◆ **SET TASK**
Reproduce all of the rows below word for word, leaving out the pictures.

## start SUPPLIED ENTRIES

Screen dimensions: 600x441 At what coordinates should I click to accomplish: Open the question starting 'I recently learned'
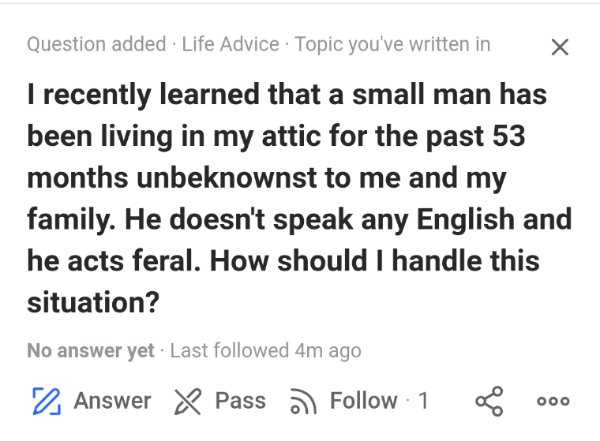(299, 198)
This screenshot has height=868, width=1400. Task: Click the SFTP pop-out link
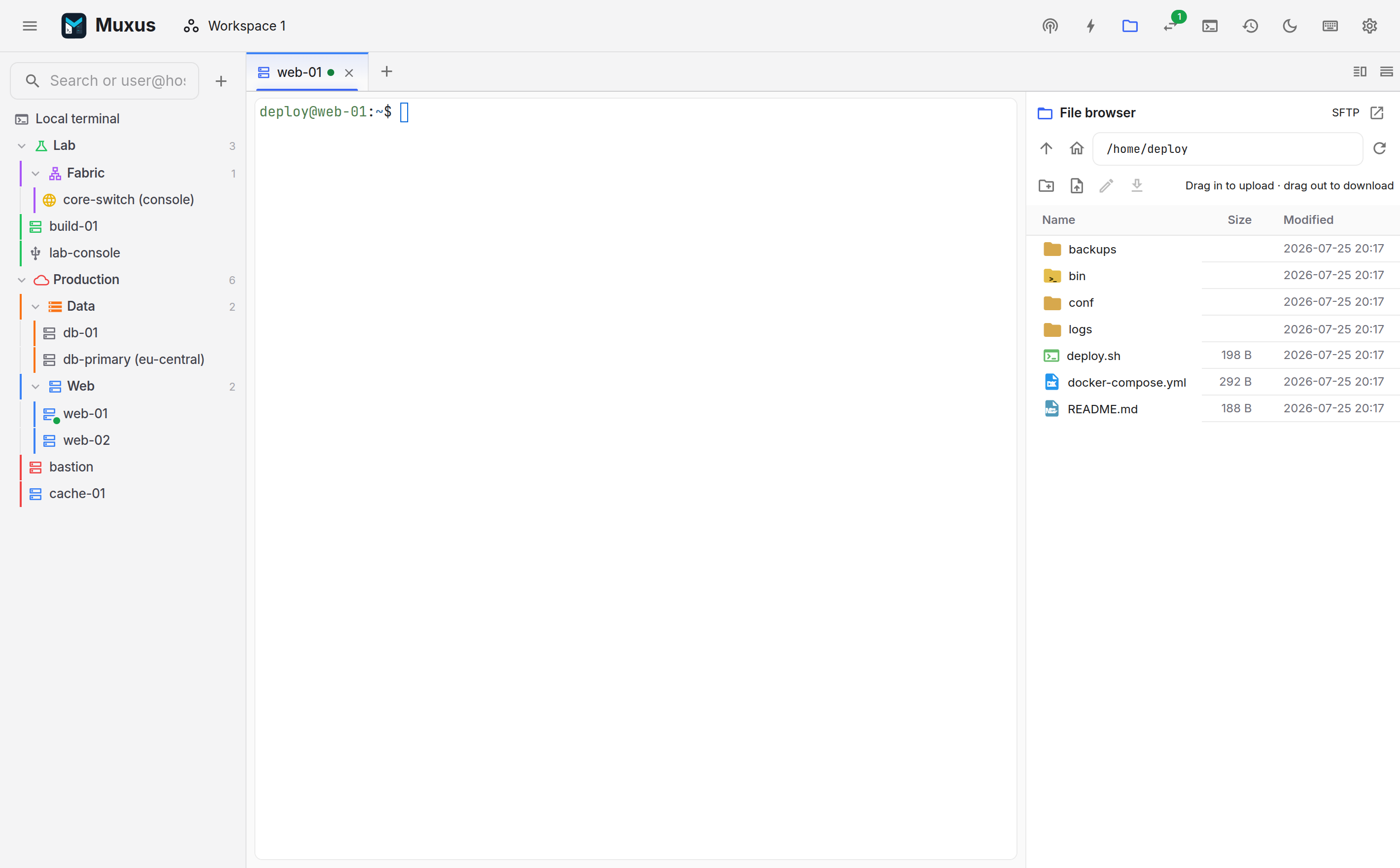coord(1358,112)
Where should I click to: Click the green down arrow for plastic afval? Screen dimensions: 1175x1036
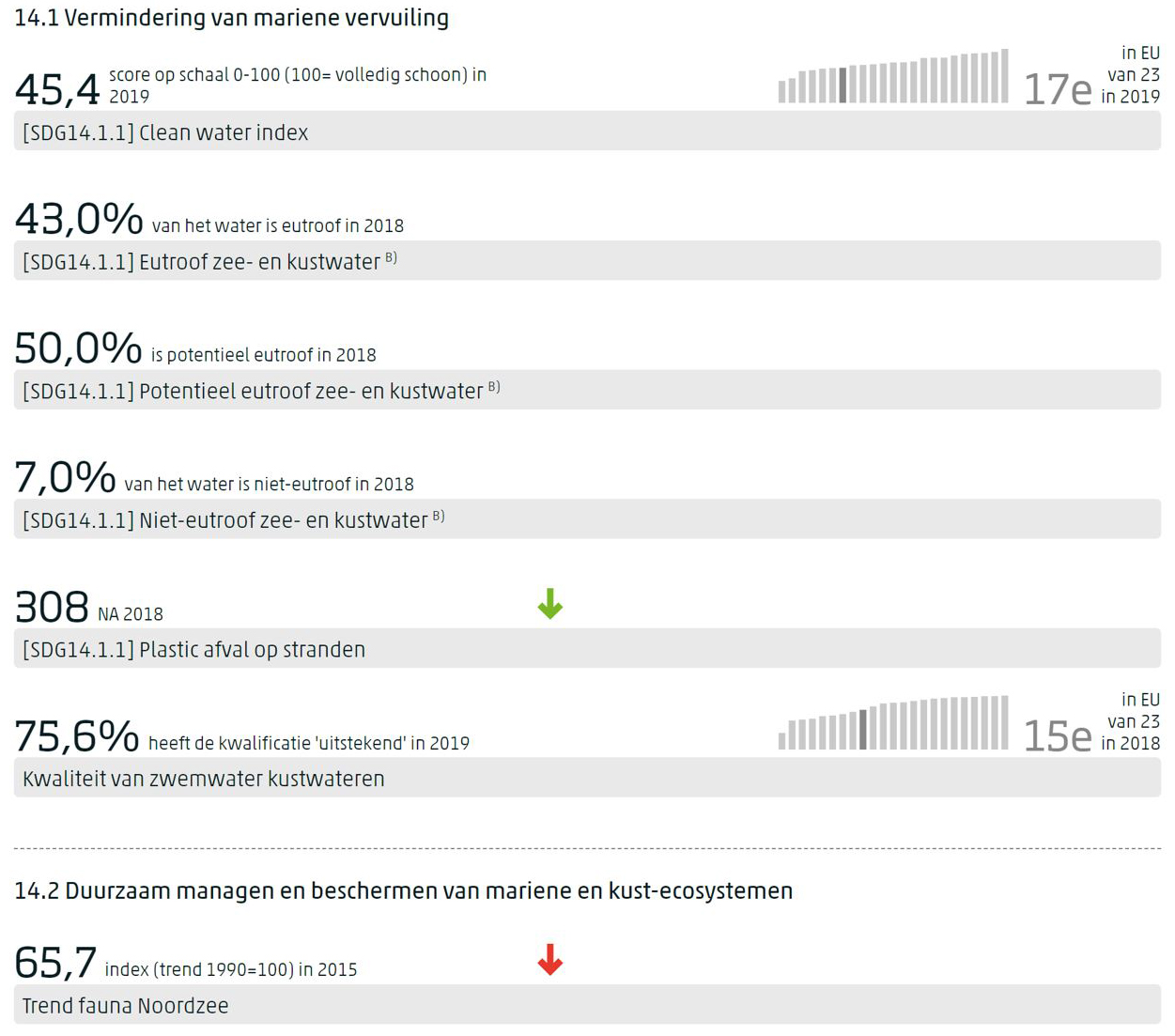pos(549,604)
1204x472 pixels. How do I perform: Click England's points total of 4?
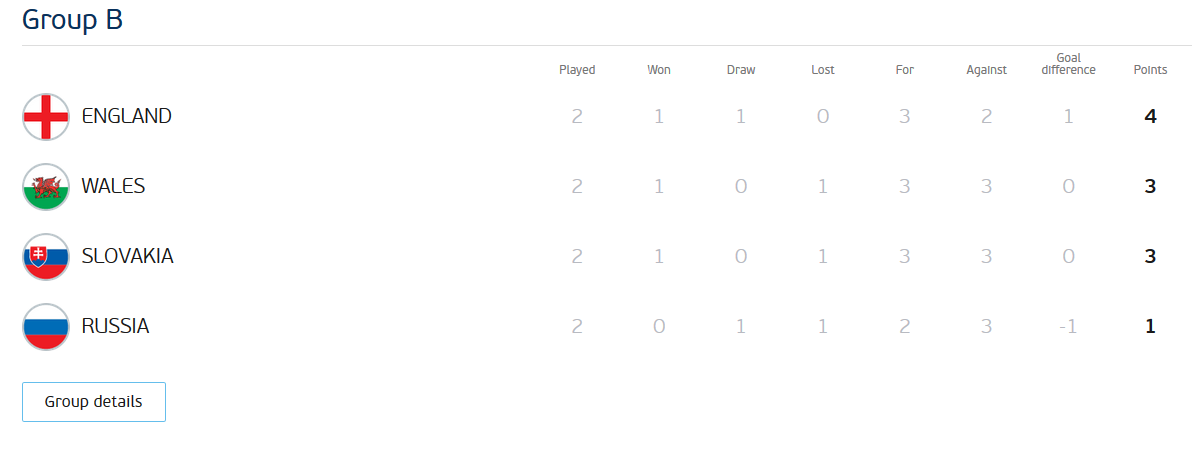pos(1150,116)
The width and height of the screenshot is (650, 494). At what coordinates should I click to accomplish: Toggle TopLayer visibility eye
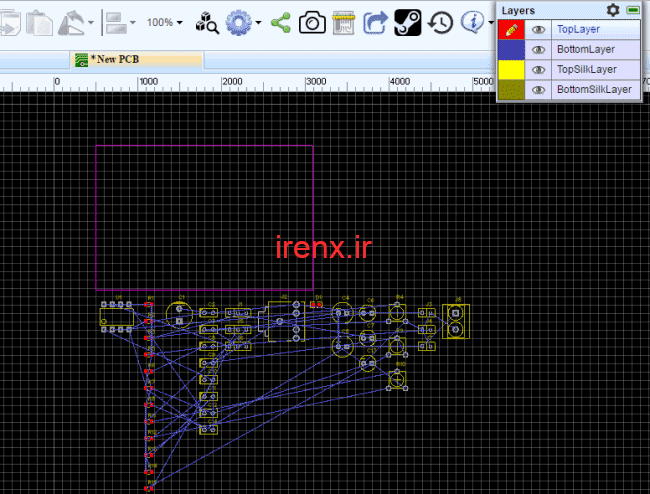[538, 30]
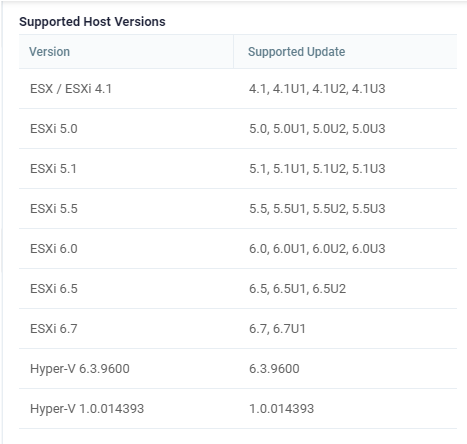Select the ESXi 6.5 version cell
The height and width of the screenshot is (444, 467).
click(x=126, y=289)
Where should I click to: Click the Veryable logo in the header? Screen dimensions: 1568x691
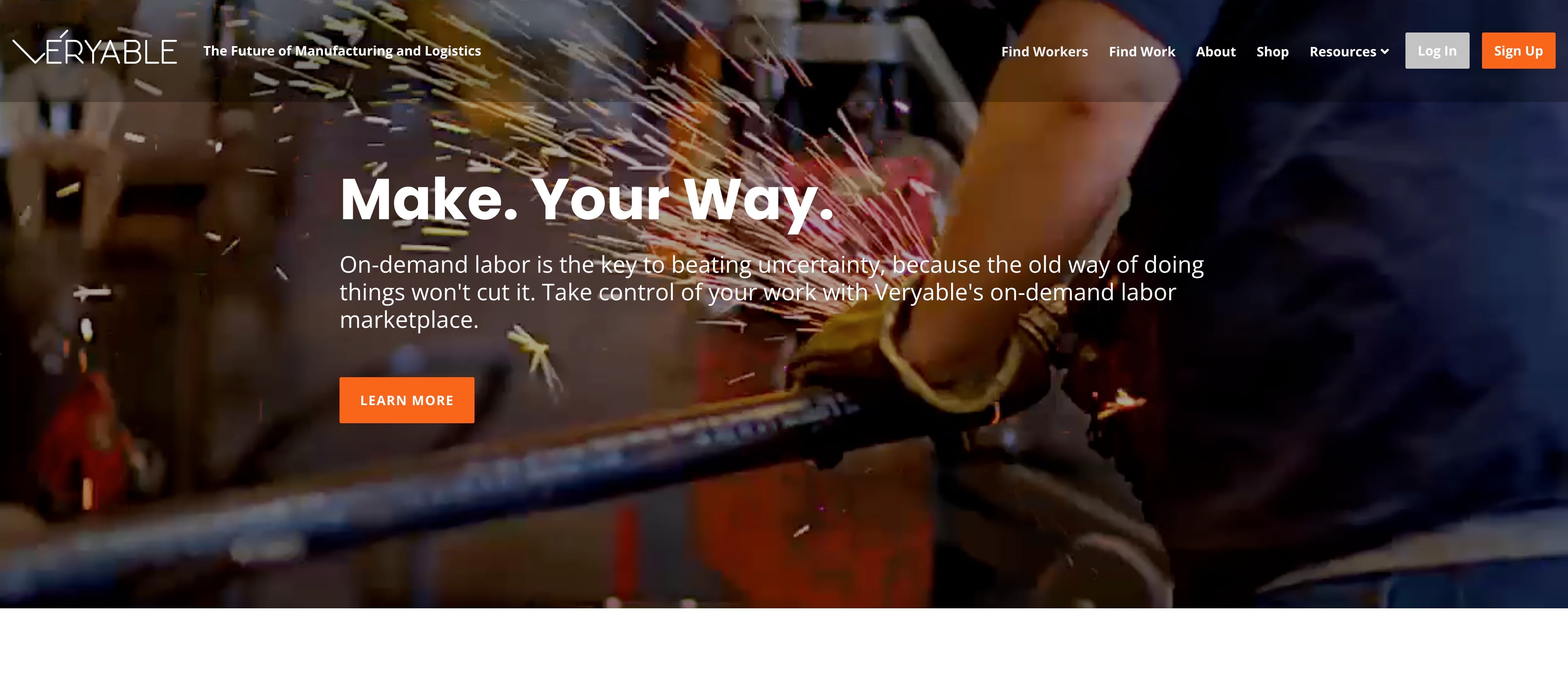pos(95,49)
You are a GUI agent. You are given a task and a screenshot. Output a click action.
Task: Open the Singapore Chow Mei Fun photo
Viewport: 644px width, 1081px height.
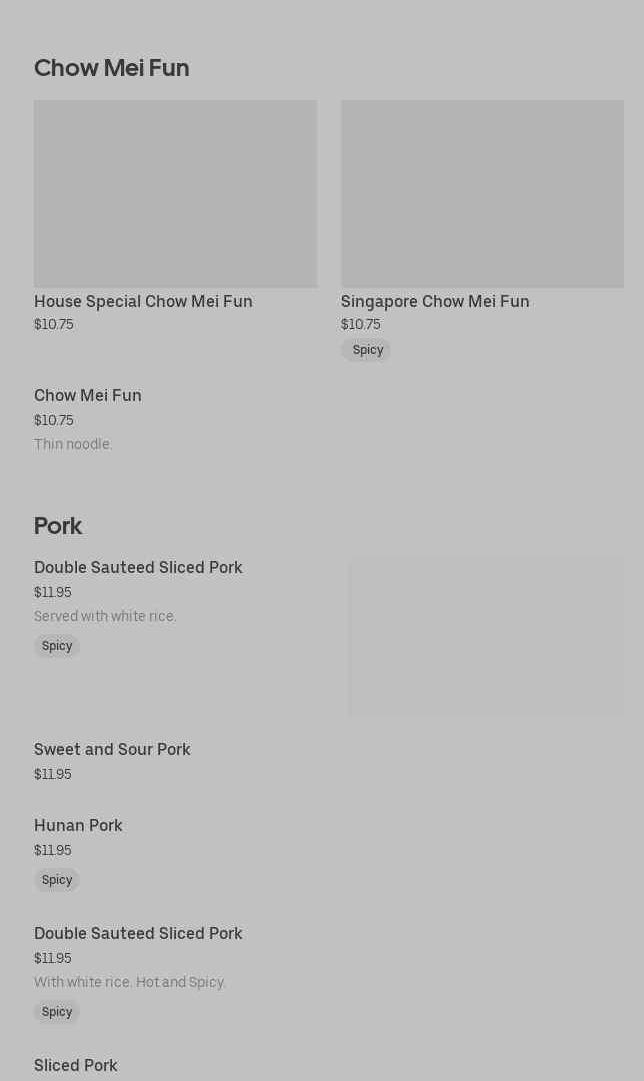click(482, 193)
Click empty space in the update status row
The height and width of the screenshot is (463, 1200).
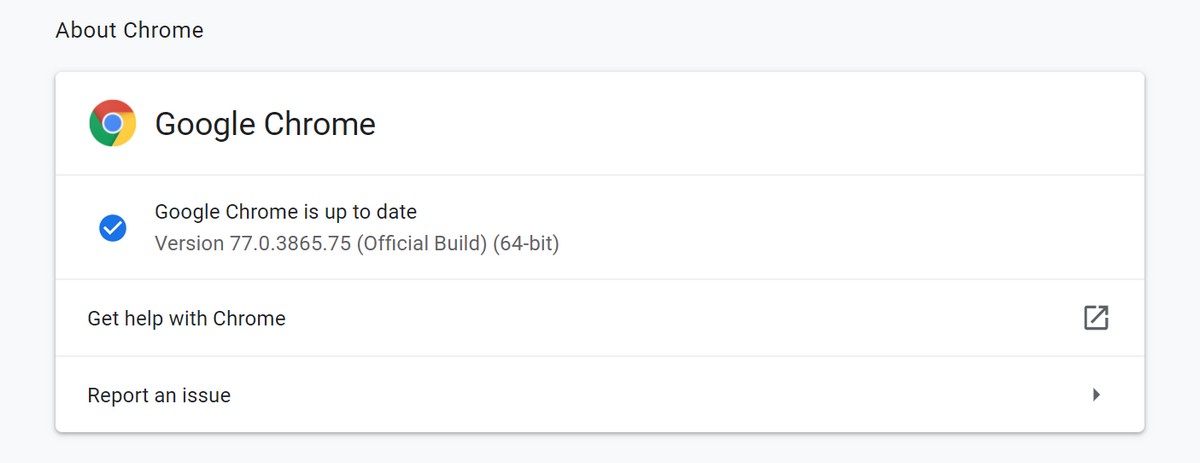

## end SUPPLIED ENTRIES

◆ **TASK OUTPUT**
Screen dimensions: 600x441 At what coordinates should I click to accomplish: Open the question starting 'I recently learned'
(299, 198)
This screenshot has height=868, width=1400. Task: Click the SFTP pop-out link
coord(1358,112)
Where should I click to: Click the green down arrow for plastic afval? Screen dimensions: 1175x1036
pos(549,604)
1204x472 pixels. How do I perform: Click England's points total of 4?
pos(1150,116)
The width and height of the screenshot is (650, 494). At what coordinates should I click to accomplish: Toggle TopLayer visibility eye
[538, 30]
Select the ESXi 6.5 version cell
The height and width of the screenshot is (444, 467).
click(x=126, y=289)
Where should I click to: Click the Veryable logo in the header? Screen dimensions: 1568x691
pos(95,49)
You are a GUI agent. You are given a task and a screenshot. Output a click action.
Task: Open the Singapore Chow Mei Fun photo
Viewport: 644px width, 1081px height.
click(482, 193)
Click empty space in the update status row
The height and width of the screenshot is (463, 1200).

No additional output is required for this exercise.